Two rules of goal-setting:

  1. A goal is based on facts, not feelings.
  2. Saying “this is what I want” must mean you’re serious.

She advises identifying a touchstone (the emotion behind your goal) and a role model (someone who has achieved what you want). These elements help shape realistic and personal goals. Also, remember you can always revise a goal—it’s not a lifetime contract.

Use Negative Thinking Productively

Positive thinking alone won’t solve your problems. Sher suggests embracing your fears, doubts, and anger. Venting is not weakness—it’s a release.

One tool is the “Yes-But” game.

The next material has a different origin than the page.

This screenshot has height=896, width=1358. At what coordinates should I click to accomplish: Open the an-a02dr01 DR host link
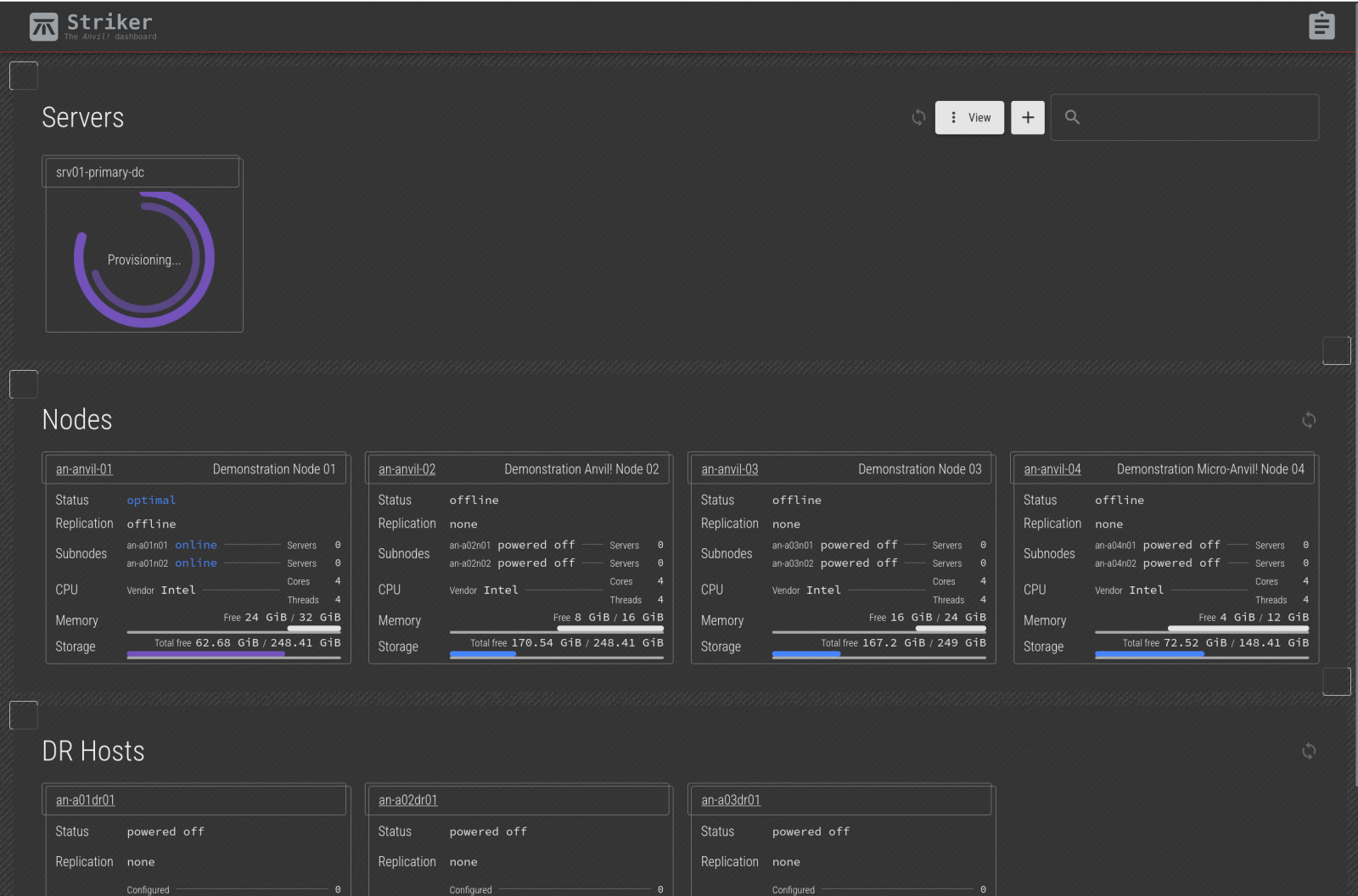click(407, 800)
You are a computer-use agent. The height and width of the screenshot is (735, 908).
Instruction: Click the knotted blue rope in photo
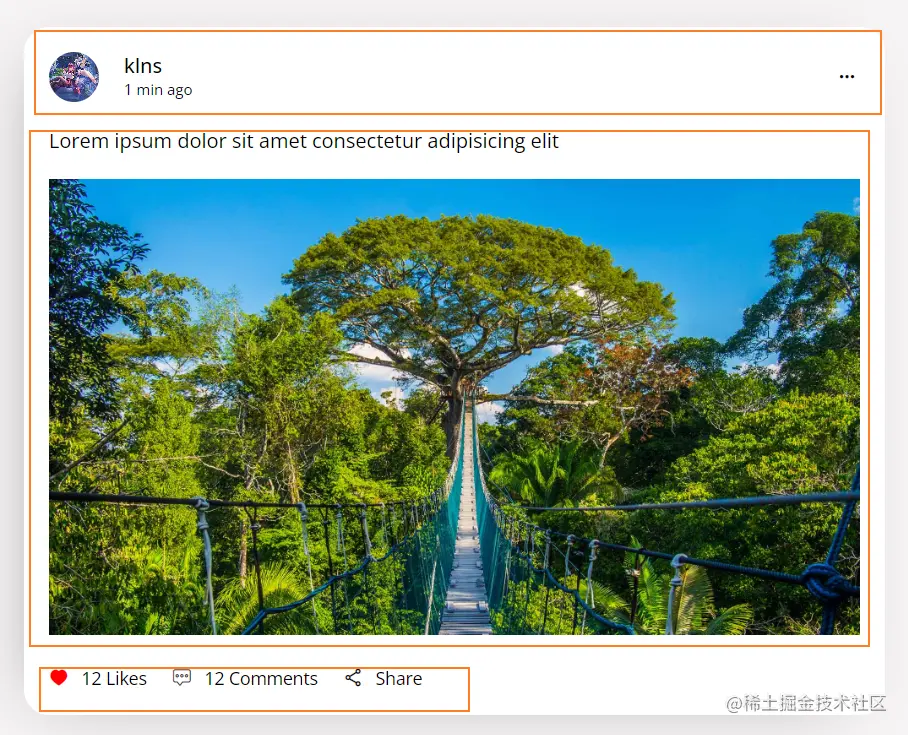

If you find yourself rejecting every idea with “yes, but…,” it’s time to dig into the emotional roots of your resistance. Use journaling to track your emotions and actions. Over time, this builds awareness and progress.

Creative Problem Solving Through Brainstorming

Sher introduces a two-part brainstorming method:

  1. Woolgathering: List all ideas, no matter how silly.
  2. Bridge-Building: Pick the best ideas and make a plan.

You can also role-play as different characters to see the problem from fresh angles. Creativity often blooms when judgment is suspended.

Mobilize Your Community

Success isn’t a solo act. Sher encourages a concept she calls Barn-Raising—a structured way to gather help from friends, colleagues, and mentors.

Use principles like:

  • Mutuality: Give and receive help equally.
  • The Right to Say No: Don’t force participation.
  • Networking: Treat it like an “old-boy” network—only more inclusive and supportive.

By sharing your needs and asking others how you can help them too, you create a win-win ecosystem.

Master Time Management

Time is not your enemy—it’s a resource. Sher urges readers to design an “ideal day” filled with fulfilling tasks and supportive people. Then integrate elements of that day into your real life.

Use tools like:

  • A Planning Wall with flowcharts and calendars
  • Weekly goal tracking
  • Time audits to eliminate useless tasks

Structure gives you control and clarity.

Face Fear with Strategy

Fear is not a sign to quit. It’s a sign that you care. Sher distinguishes between stage fright (manageable nerves) and survival fear (deeper anxieties). Both can be handled with preparation and kindness.

Use this checklist:

  • Prepare well
  • Lower your standards (done is better than perfect)
  • Be kind to yourself
  • Don’t go it alone—ask for help

About the Author

Barbara Sher was a career counselor, motivational speaker, and author known for her warm and practical approach to life planning. She spent decades helping people clarify their dreams and create actionable plans. Her other bestsellers include I Could Do Anything If I Only Knew What It Was and Refuse to Choose! Sher’s work has influenced thousands of readers and remains relevant in today’s chaotic world. Her message is simple yet powerful: your dreams matter, and there is a way to make them real.

How to Get the Best of the Book

Read the book with a journal nearby. Use each chapter’s exercises to reflect and plan. Apply the tools slowly and revisit them as your goals evolve.

Conclusion

Wishcraft is more than a self-help book—it’s a practical toolkit for building a life aligned with your true desires. It encourages deep reflection, goal clarity, and community support. If you’re ready to stop wishing and start crafting your future, this book offers a roadmap.